In diesem Sinne weisen wir auch die „verkürzte Kapitalismuskritik“ zurück. Dieser Vorwurf zeigt nur, dass diese Strömungen sich gar nicht die Mühe machen, die Publikationen zu lesen, die sie anschuldigen. Unsere Kapitalismuskritik – im Gegensatz übrigens zu der der Sozialdemokratie, dem Sozialliberalismus oder dem Linksreformismus aus deren Tradition viele unserer Kritiker*innen stammen oder sich dort organisieren – ist alles andere als verkürzt. Dieser Vorwurf zeigt jedoch eine gefährliche Schlagseite, die selbst Antisemitismus Tür und Tor öffnet. Auch wir haben unsere Kritik an unzulänglichen Kapitalismuskritiken. Jedoch zu behaupten, dass eine unmittelbare Kritik an Kapitalist*innen und Vertreter*innen des Staatsapparats, also real handelnden Akteuren, an sich antisemitisch sei, beinhaltet selbst die Vorstellung Kapitalist*innen und Juden*Jüdinnen wären identisch nutzbar. Diese krude und antisemitische Gleichsetzung lehnen wir ebenso ab wie die Gleichsetzung von Juden*Jüdinnen mit dem Zionismus und dem zionistischen Staat.

Diese entspringen einer abstrakten Vorstellung von Juden*Jüdinnen und dem Judentum, in der je nach Polemik und Nutzen ein Bild von Juden*Jüdinnen fremddefiniert wird. Sogenannte „Anti-Deutsche“ konstruieren „den Juden“ als zionistisch, kapitalistisch, militaristisch und bedienen sich damit antisemitischer Stereotype. Dies geht Hand in Hand mit der in Deutschland vorherrschenden rassistischen Grundannahmen gegenüber Palästinenser*innen, (vermeintlichen) Muslim*innen und allen anderen Menschen, die in ehrlicher Solidarität mit dem palästinensischen Freiheitskampf stehen.
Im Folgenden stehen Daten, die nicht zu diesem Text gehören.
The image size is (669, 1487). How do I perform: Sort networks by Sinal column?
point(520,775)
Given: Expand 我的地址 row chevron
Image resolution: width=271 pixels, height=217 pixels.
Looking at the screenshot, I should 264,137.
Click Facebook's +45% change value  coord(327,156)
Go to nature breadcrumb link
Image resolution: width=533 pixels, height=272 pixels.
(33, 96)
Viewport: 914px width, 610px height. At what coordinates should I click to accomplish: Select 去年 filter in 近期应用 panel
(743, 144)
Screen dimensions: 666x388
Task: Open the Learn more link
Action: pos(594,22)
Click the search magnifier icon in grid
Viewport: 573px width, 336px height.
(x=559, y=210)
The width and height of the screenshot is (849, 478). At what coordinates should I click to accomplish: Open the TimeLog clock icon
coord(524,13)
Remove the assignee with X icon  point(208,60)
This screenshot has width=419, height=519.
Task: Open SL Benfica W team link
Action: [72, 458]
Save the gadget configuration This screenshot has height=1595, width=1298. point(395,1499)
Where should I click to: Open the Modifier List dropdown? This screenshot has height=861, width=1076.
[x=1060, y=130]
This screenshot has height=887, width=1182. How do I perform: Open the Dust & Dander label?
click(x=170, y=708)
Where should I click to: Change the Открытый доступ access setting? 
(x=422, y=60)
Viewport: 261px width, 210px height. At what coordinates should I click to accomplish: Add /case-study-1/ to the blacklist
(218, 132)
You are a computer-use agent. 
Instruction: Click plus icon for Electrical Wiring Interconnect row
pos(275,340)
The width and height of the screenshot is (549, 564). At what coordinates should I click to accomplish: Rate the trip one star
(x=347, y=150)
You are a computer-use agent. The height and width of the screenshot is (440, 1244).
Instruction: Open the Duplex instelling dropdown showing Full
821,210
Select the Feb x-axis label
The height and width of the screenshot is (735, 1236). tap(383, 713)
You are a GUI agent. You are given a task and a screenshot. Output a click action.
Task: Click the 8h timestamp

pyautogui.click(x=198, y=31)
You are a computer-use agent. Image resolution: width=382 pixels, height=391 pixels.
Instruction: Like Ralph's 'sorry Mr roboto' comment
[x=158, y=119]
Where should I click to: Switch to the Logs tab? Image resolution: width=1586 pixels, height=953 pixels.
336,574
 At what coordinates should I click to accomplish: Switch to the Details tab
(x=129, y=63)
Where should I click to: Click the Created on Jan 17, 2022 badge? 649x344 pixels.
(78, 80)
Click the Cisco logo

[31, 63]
Doch reicht die Denunziation als Mittel nicht mehr aus, greift dieses Spektrum auch zur gewaltsamen Durchsetzung ihrer Überzeugung. So vor zwei Wochen in Frankfurt als es zu einem Angriff auf einen Stand zur Palästina-Solidarität kam. Auch in den vergangenen Tagen gab es gewaltsame Androhungen im Internet, sowohl gegen Gruppen des Blocks, das Barrio selbst und den Block auf den Aktionen. Diese Kampagne ist letztlich gegen die G20 Proteste als ganzes gerichtet. Sie zielen weniger darauf ab, den internationalistischen Block einzuschüchtern, sondern unentschlossene, uninformierte Menschen zu verunsichern. Sie wollen den Protest gegen G20 ganz gezielt spalten. Wir fordern hiermit auch deutlich alle Organisationen des Gesamtbündnis „Grenzenlose Solidarität statt G20“ dazu auf, sich von derartigen Angriffen und Denunziationen gegen die internationalistische Linke zu distanzieren. Wir erwarten von der Linken in Deutschland keine einheitliche Position, aber wir fordern, dass die palästinensische Linke als gleichberechtigter und willkommener Teil der G20 Proteste wahrgenommen wird. In diesem Sinne laden wir noch einmal herzlich zu unserer Diskussion am Donnerstag ein.